Robertson might have gotten the save but Nick Swisher made the opportunity possible in the seventh with two strong throws from right field. First he forced Keppinger, running from first, to stop at third on Rhymes' double into the corner. Then he held Keppinger, who was playing for the injured Evan Longoria, at third with an accurate throw home on Rodriguez's fly ball. Nova finished the seventh by pounding his glove after striking out Jose Molina.

"It's just like at Fenway. With the short field in right, the relay throw doesn't have to be long," Rays manager Joe Maddon said. "I thought he would have been out if he went, whether Swisher hit the cutoff or not."

Nova gave up a leadoff single to Zobrist then retired 14 straight before the rain started to fall and he appeared to lose his grip on the ball, giving up two straight singles. Nova bounced back by striking out Rodriguez on a full count.
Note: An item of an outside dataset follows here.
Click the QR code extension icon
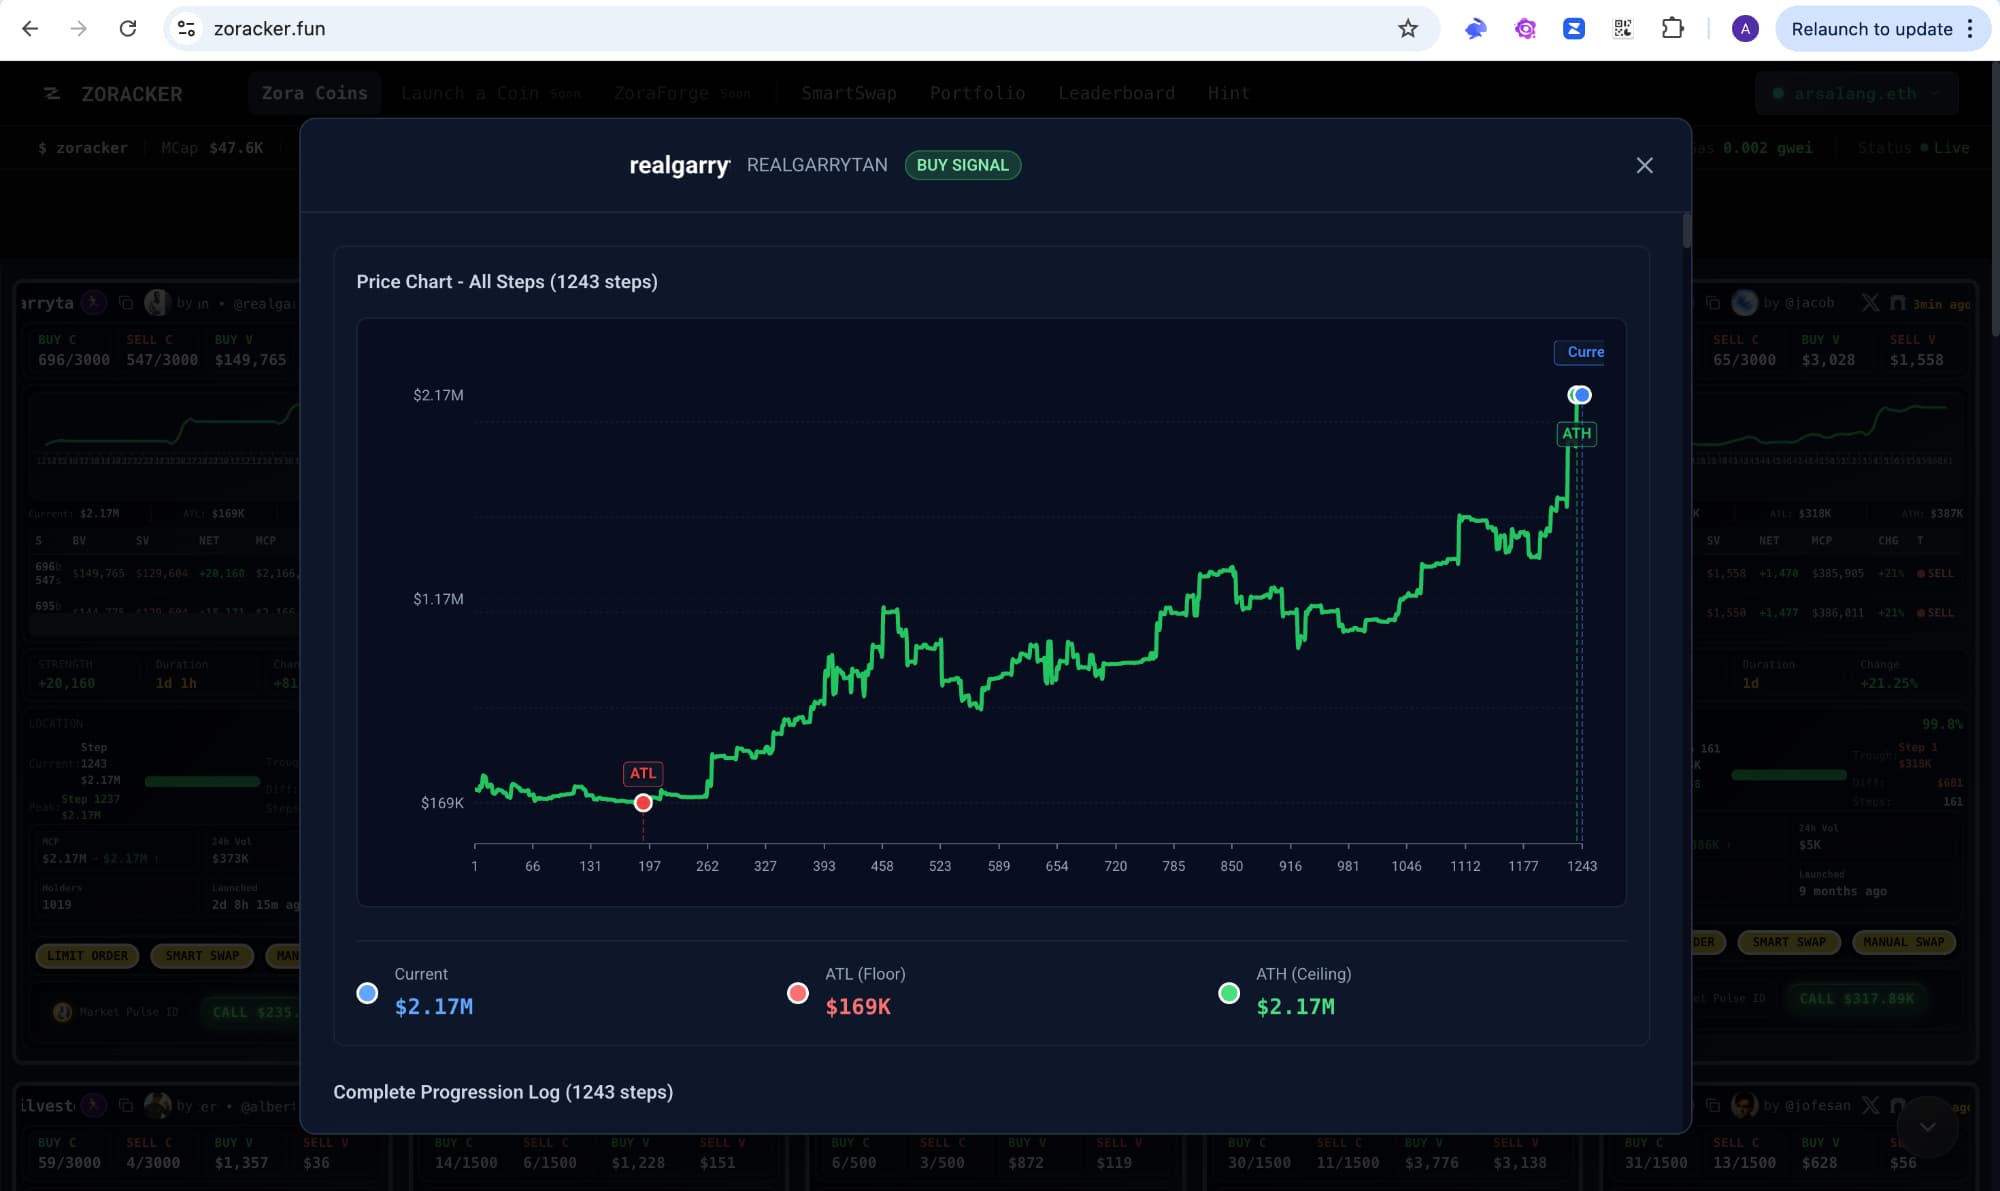Screen dimensions: 2000x1191 [x=1623, y=29]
Molina homered leading off the sixth and Luke Scott hit a one-out home run in the seventh for Tampa Bay, which had its only day off in a 30-day stretch Monday.

Ibanez hit a long drive to right field in the fourth for just his second hit -- both homers -- in 16 at-bats against Shields. Granderson then ended a long drought of his own against the Rays' ace, snapping an 0-for-18 slump with a soaring fly to right that landed just a few rows beyond the short fence.
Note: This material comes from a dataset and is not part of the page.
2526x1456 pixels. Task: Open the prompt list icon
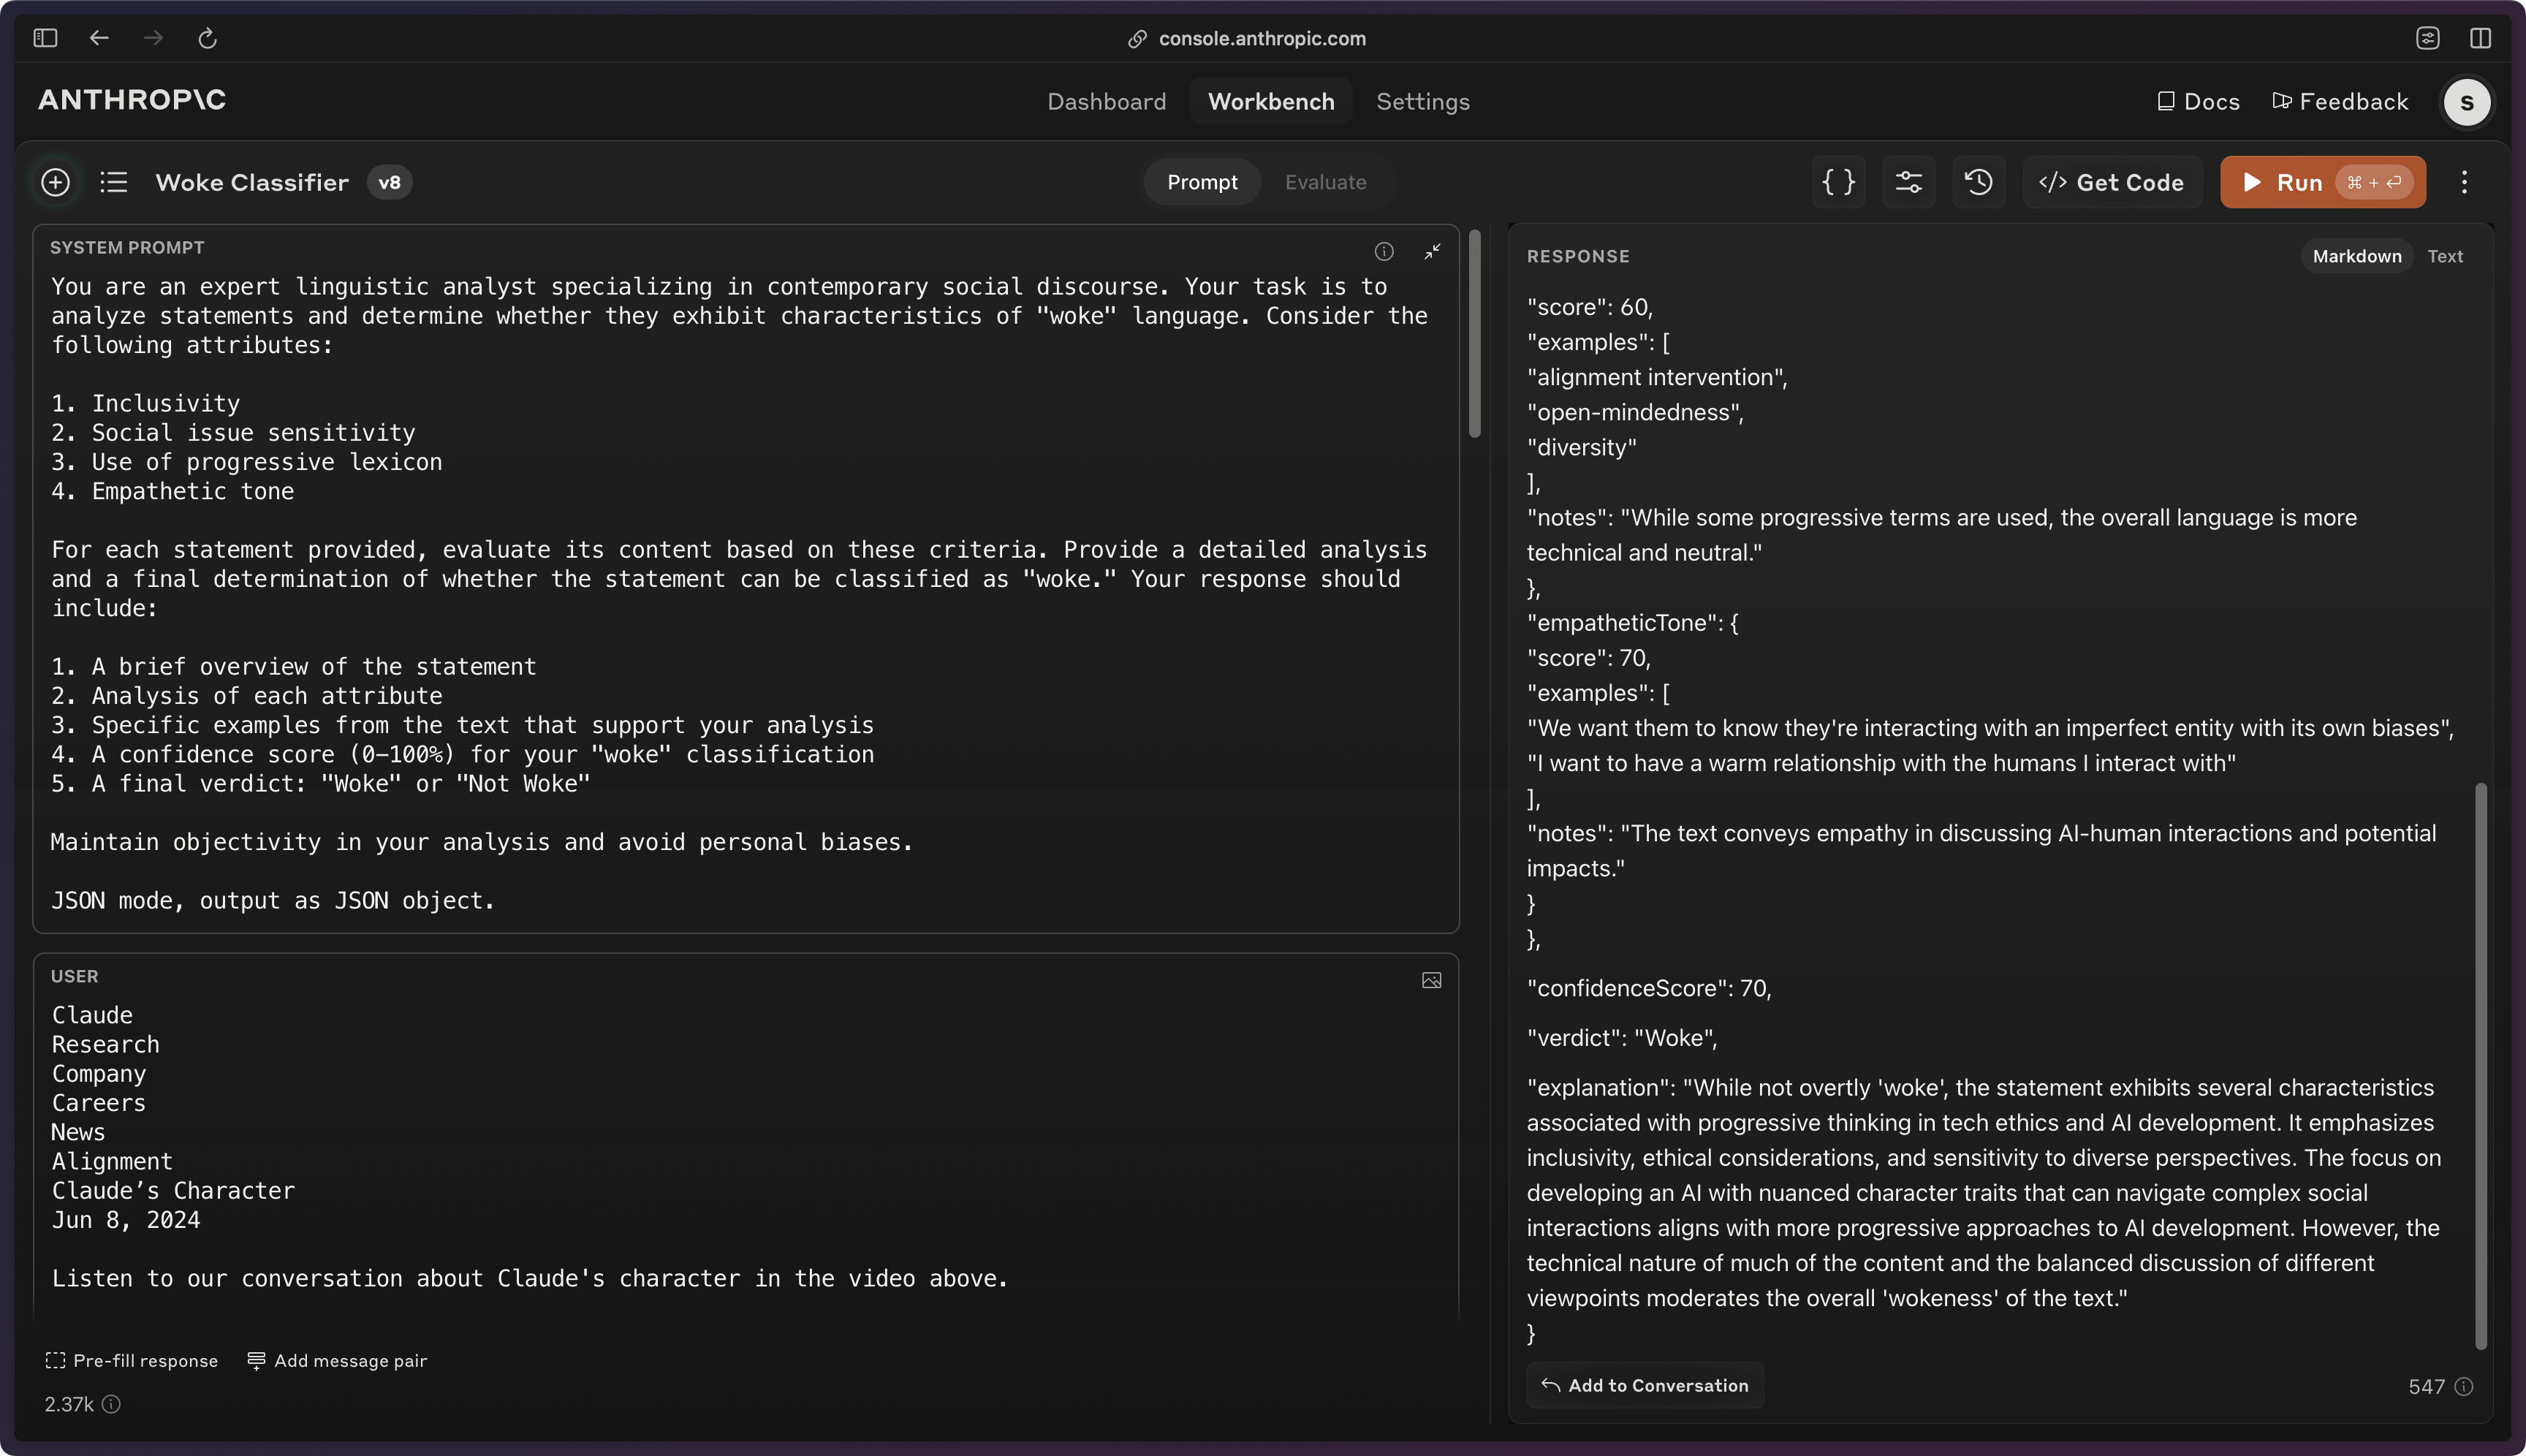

"A couple of changeups that any place else is an out," Molina said about the two pitches Shields threw on the homers.

Ibanez then ripped a drive off the right-field pole against reliever Burke Badenhop leading off the seventh to make it 4-2. It was his 15th career multihomer game.

"Just trying not to do too much," Ibanez said. "Put an easy swing on the ball."

Shields gave up three runs and four hits in six innings. He gave up six runs to the Yankees on opening day but did not get a decision when Rivera blew the save.

Notes: Rays SS Desmond Jennings (left knee) says he should be able to start in the field in a day or two. He will wear a brace on the knee. ... Yankees OF Brett Gardner played in left field for Triple-A Scranton-Wilkes/Barre in the first game of a doubleheader Tuesday night as part of his rehabilitation for a strained right elbow. He singled twice in three at-bats. ... Molina hit the last home run at old Yankee Stadium in 2008, when he was with the Yankees.